From "Snooper Bowl" football fans in Florida to ferry passengers in Rhode Island, surveillance subjects are starting to realize that they don't control the dissemination of their own images. In April, a local businessman in Block Island, R.I., moved his webcam, which had been aimed at the island's only ferry, after the company operating the ferry threatened to sue, complaining that passengers could be identified from the images. The webcam owner backed down to avoid a costly lawsuit.

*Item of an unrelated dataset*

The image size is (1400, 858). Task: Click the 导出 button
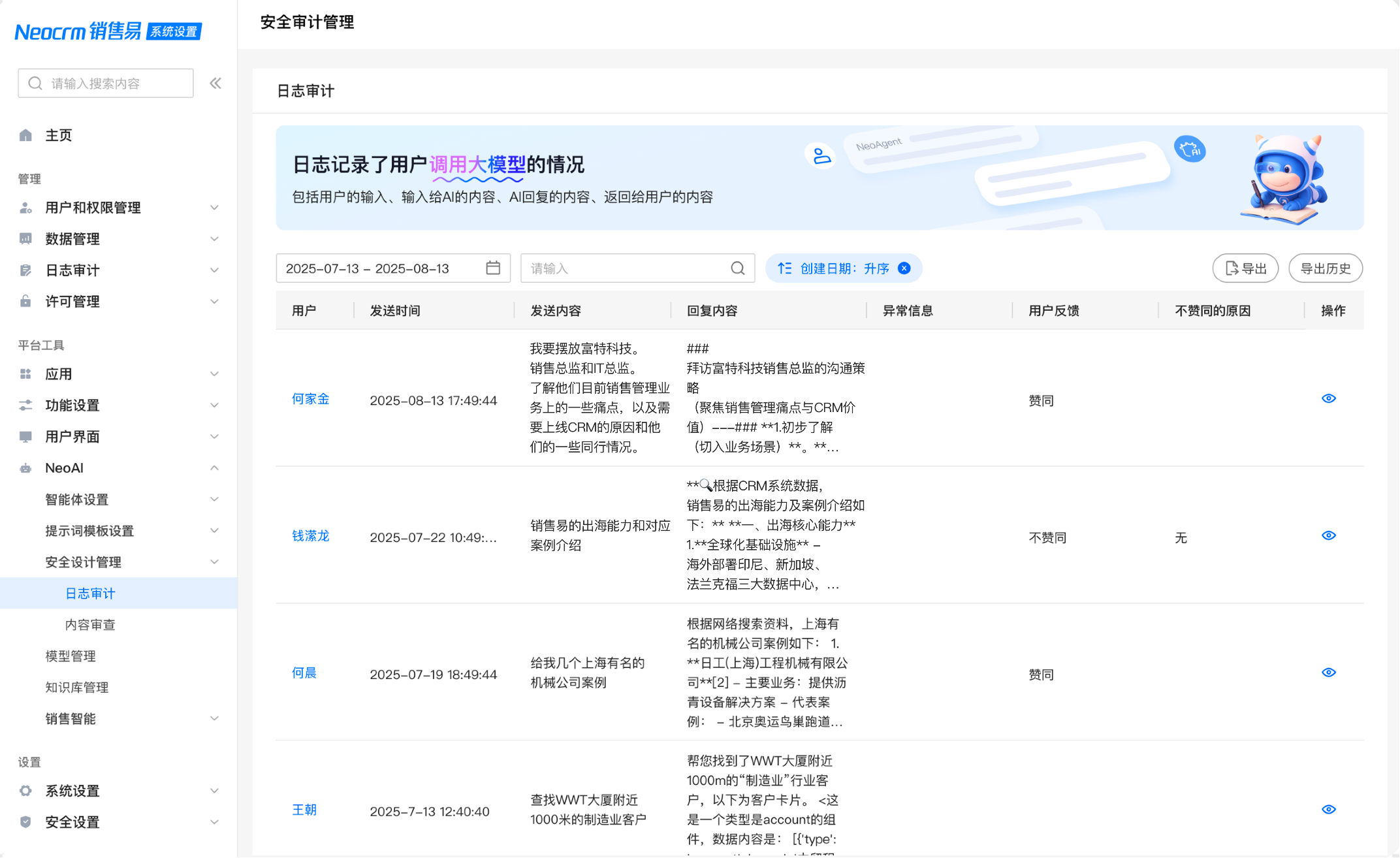[x=1245, y=268]
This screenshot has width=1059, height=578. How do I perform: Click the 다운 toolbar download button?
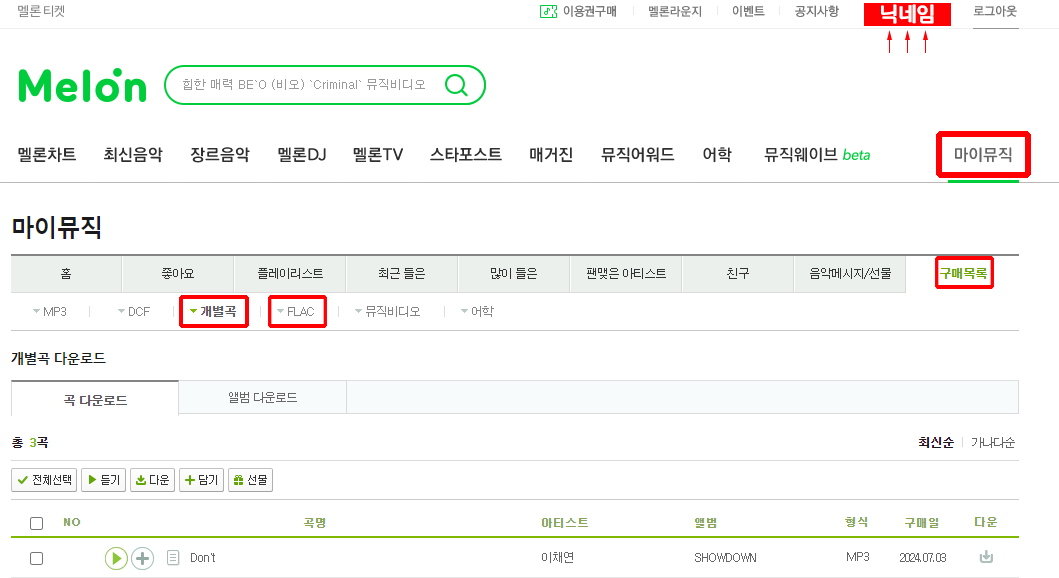pos(153,480)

He may have jumped the gun. According to legal experts, in most states there are no legal grounds to object to your image being captured in a public place, unless it's a place with an "expectation of privacy," like a bathroom stall. Shari Steele, executive director of the Electronic Frontier Foundation, a nonprofit civil liberties organization, explains: "People are putting cameras in all sorts of public facilities. They're everywhere. We, as a society, have just decided that that's acceptable." But is what Arpaio, the self-proclaimed "Toughest Sheriff in America," is doing acceptable? The hugely popular sheriff has gained notoriety around the country for an array of harsh practices, for some of which he has already been sued. He brags it costs just 40 cents a day to feed one of his inmates, while it costs $1.15 to feed one of the jail dogs. He serves inmates green baloney sandwiches, makes them wear pink underwear and houses them in tents outdoors in the 115-degree Arizona heat. He lets the inmates watch only two TV channels -- the Food Channel, so they can drool at the gourmet cooking, and the Weather Channel, so they can see all the other places around the country where it's not so damn hot. In one case, the county's insurance company paid out $8 million to the family of a man who died in a restraining chair while in custody at the jail.

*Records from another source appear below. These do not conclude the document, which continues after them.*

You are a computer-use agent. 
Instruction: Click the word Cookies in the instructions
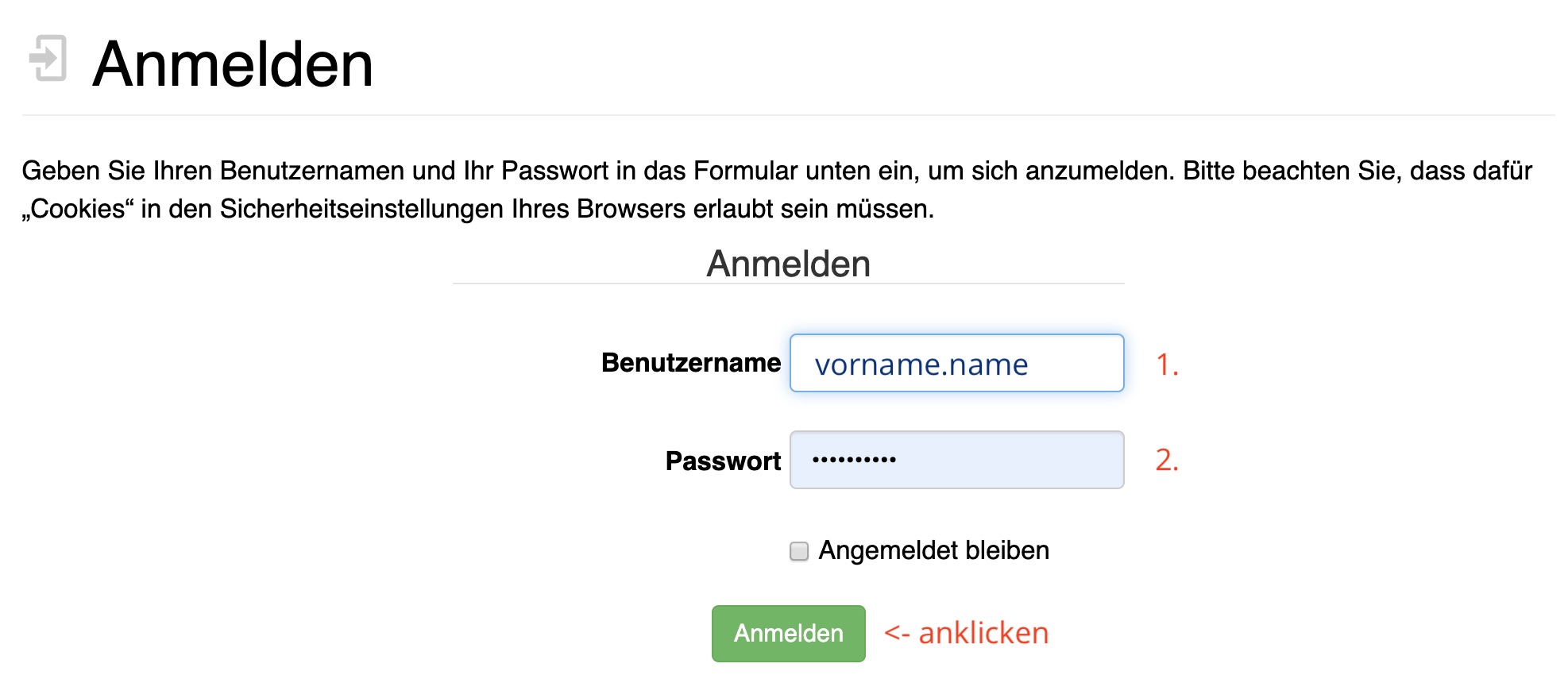click(x=78, y=209)
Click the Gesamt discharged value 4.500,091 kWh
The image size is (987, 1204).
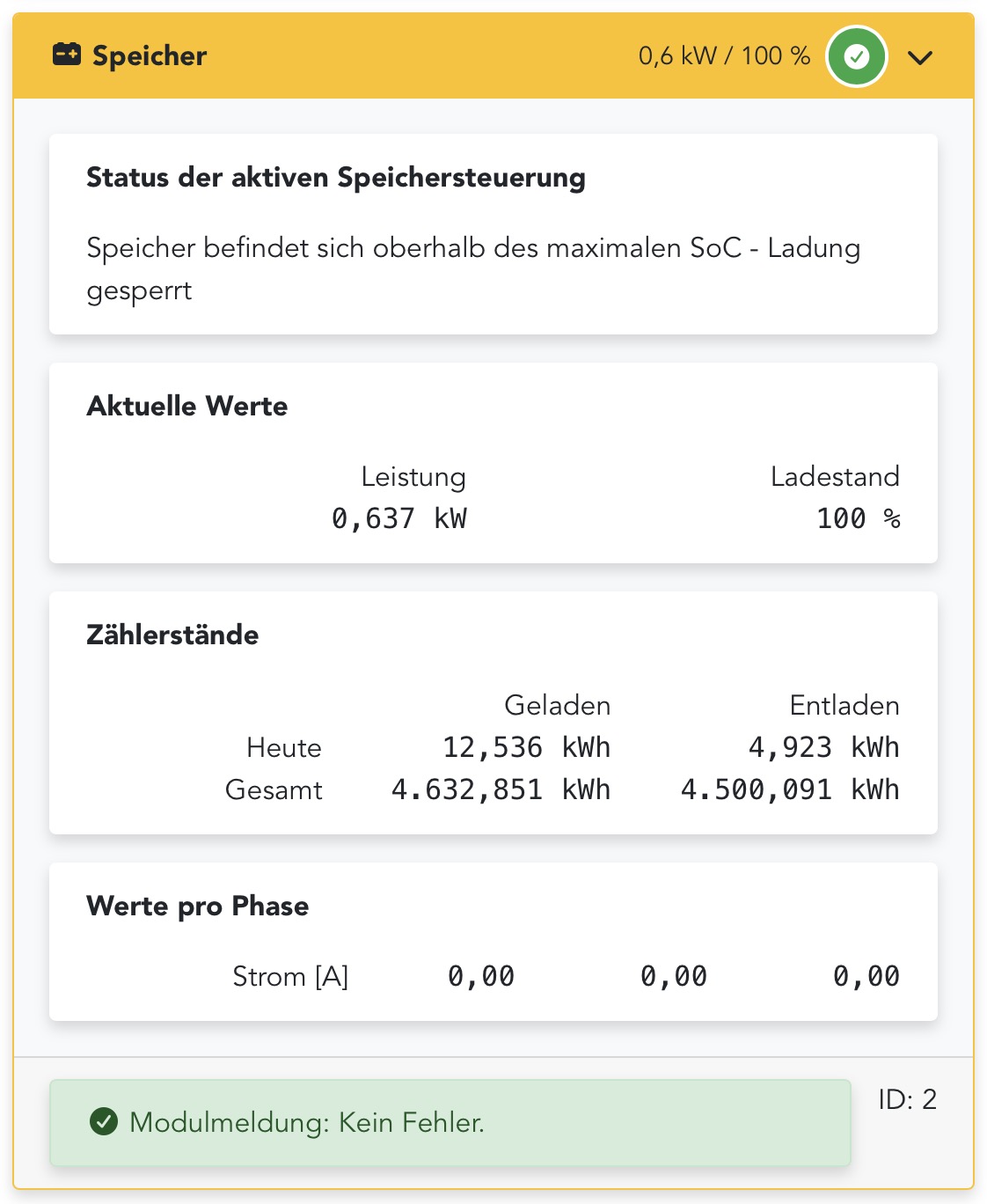point(790,789)
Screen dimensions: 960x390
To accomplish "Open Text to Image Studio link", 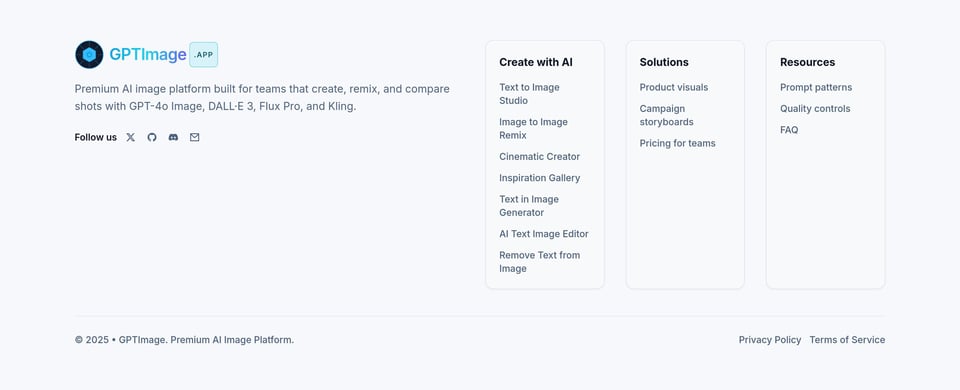I will click(529, 94).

Arpaio says the jail webcam is just a sign that he and his officers have nothing to hide: "It's there to let the whole world know that we're doing nothing wrong. I'm tired of my officers being accused of killing people." But Eleanor Eisenberg, executive director of the Arizona Civil Liberties Union, says that the public's right to know doesn't justify the constant presence of the webcams: "The public's right to know is adequately taken care of by the existence in our jail, and virtually every other jail in the country, of video surveillance cameras that are internal and make a record: That record is a public record."

Middle Ground's Hamm even suggests that the "shakedown," which is marketed on the sites as the first one in four years at the jail, is "a staged event for the webcam ... It's a titillating opportunity for the viewers to see something other than prisoners standing around doing nothing. It wasn't exciting enough, so they had to stage something."

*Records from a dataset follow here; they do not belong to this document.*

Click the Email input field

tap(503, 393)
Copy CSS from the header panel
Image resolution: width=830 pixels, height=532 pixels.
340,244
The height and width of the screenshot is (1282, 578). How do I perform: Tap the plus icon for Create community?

Sheriff Arpaio denies the accusation that the shakedown was staged. His position is that there is a punitive purpose for his 24-hour reality show. "Johns picking up prostitutes can wave to their wives on the Web, and drunk drivers can wave to their employers," brags Arpaio. "That might deter that segment of society." He thinks that subjecting detainees to the public eye of the Web might make petty criminals think twice before they strike again.

The only problem is, many of the people caught in the jail webcam haven't been convicted of anything. They're "pretrial detainees," says Eisenberg, many of them unable to make bail. "The people in the booking area where the webcams [are] not only haven't been convicted of a crime but haven't been charged with a crime yet ... He is acting as the judge, jury and the entire justice system without the authority to do that."

"Really all this is is a way to humiliate people who have been arrested," says Cara Gotsch, public policy coordinator for the ACLU's National Prison Project in Washington.

And what about those of us who haven't been arrested? What about those of us buying a Coke at the minimart, or sitting on a bench in a public park, or hanging out at a ballgame? The webcam at Madison Street Jail may seem like an outlandish and absurd mockery, but it can also be seen as merely the leading edge of a campaign to invade privacy unthinkable in the days before the Internet and omnipresent video cameras.